Para miúdos e graúdos era a novidade e alegria total.
9 Comments:
Belo texto! Os últimos anos dos meus 27 feitos há quase um ano têm sido - confesso! - bastante enriquecedores (companhias, amores, desamores & afins). Todavia, procurei sempre em vão uma causa forte e devida para poder canalizar todas as minhas forças e crenças. No findar do meu percurso enquanto matéria orgânica, sei que não haverá outro remédio do que aceitar tudo aquilo que fiz. E espero que nesse momento, o qual não me assusta especialmente, tenha o consolo de ter feito parte de um grande movimento; movimento esse que fique escrito na história; movimento que dê sentido a uma vida sem movimento da razão!
é bom ter uma noção de como as "pessoas comuns" viveram o 25 de Abril. feliz ou infelizmente, sou da geração pós-25 de Abril (não tinha sequer chegado à fase de projecto na cabeça dos meus pais, se é que houve mesmo um projecto, mas isso é outra história...). felizmente, porque não nasci num país vergado pela ditadura. infelizmente, porque nunca senti na pele o que é não ter a liberdade para expressar as minhas opiniões e, como tal, nunca dei o devido valor à revolução e às suas consequências. verdade seja dita que o sistema educativo não trata muito bem a história recente, o que sempre fez com que durante muito tempo não fizesse ideia de como as coisas realmente se passaram.
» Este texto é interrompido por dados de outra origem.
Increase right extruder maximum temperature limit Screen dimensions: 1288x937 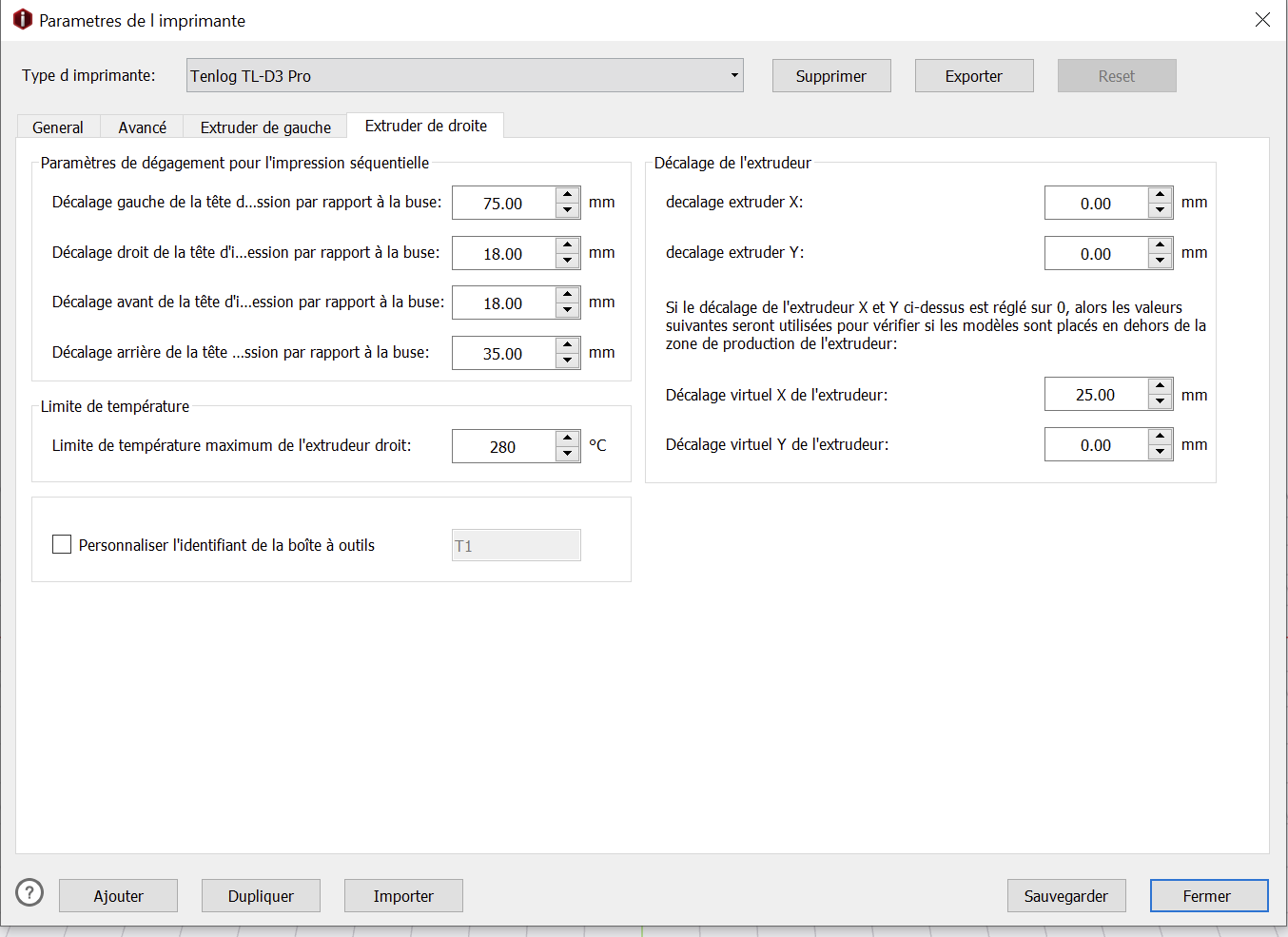(568, 439)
tal como o zorze, também padeço do mesmo mal de nunca ter tido uma grande "causa" que me direccionasse os passos. talvez seja por isso que me meti em ciência, sempre insatisfeito, sempre a inventar novas questões e a tentar respondê-las...
Quando se deu o 25 de Abril era "picurruchita". Lembro-me que fiquei muito assustada com tanto movimento no Aeroporto porque a casa dos meus pais era bem perto deste.Mas jamais esquecerei daqueles Homens fardados que de arma em punho e cravo ao peito devolveram a Liberdade a todos os seus Irmãos Portugueses (e não foi preciso uma força militar Americana eheheheh) fizémo-lo sózinhos e com muita Coragem!!! Por isso gosto tanto de Homens Fardados... aliás é uma das minhas fantasias sexuais... deve ser tão "essitante"... Não precisa de ser Militar... basta vestir a Farda!
Tsunami
Boem , sorry , nao vou comentar , foi tudo muita lindo a liberdade e essas cenas todas , mas não estou para aqui virada heheheh
Já viram que todos os anos somos inundados de filmes, documentários, e afins e que este ano ainda não se viu nada??? Será mesmo assim, ou sou eu que ando distraída?
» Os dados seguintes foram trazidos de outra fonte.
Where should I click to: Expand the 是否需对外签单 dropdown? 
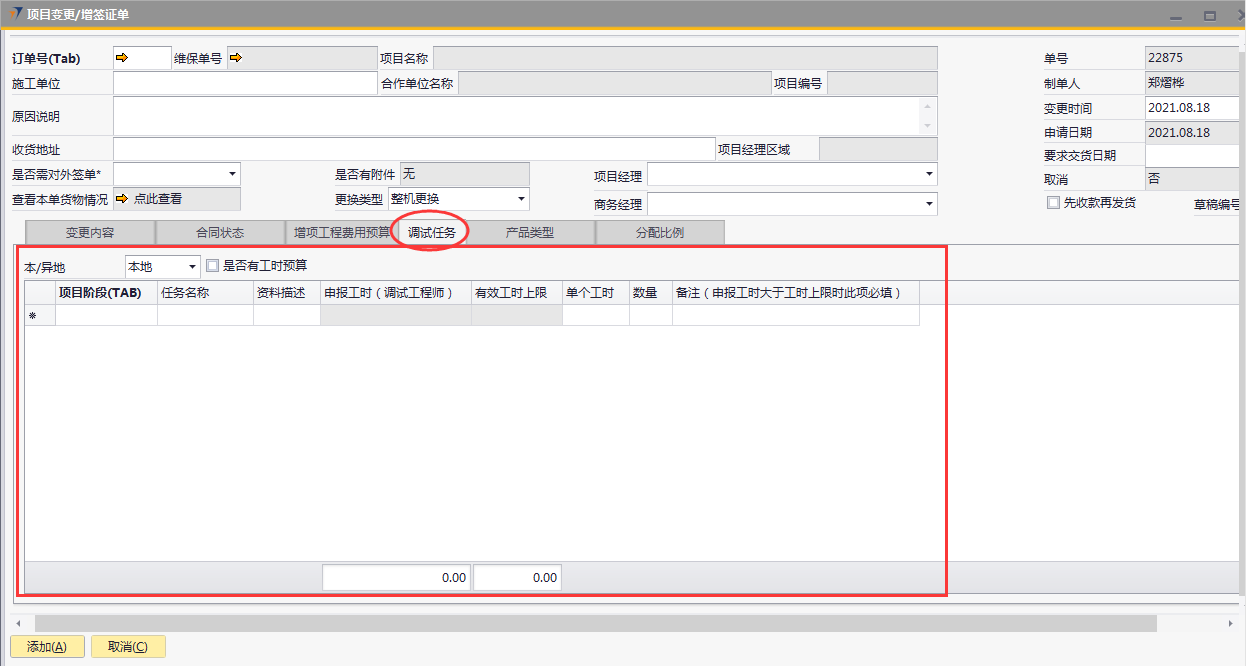[x=232, y=174]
Essencialmente gostaria que não repetissem o que repetem todos os anos. É um facto. Mas mesmo assim, parece que anda um vazio no ar...
Alo Querida...
25 de Abril, hein?Já vi que tens andado ocupada a comemorar.Vê lá se te lembraste aqui do je...
Não queres aparecer por aqui amanhã? Estás com o telem desligado! (Feia)
:(
um pequeno aparte só para dizer que a explicação do "bicho tão feio e giro" já está disponível...
Oh... Vou já ver!!! 'brigada Paulo!
Também optaste por falar do 25 de Abril contando uma peripécia lateral. Mas é de historietas como a tua ou a minha, ou mais algumas que por esses blogues li, que se faz a grande homenagem. Não repetindo à exaustão clichés que já chateiam!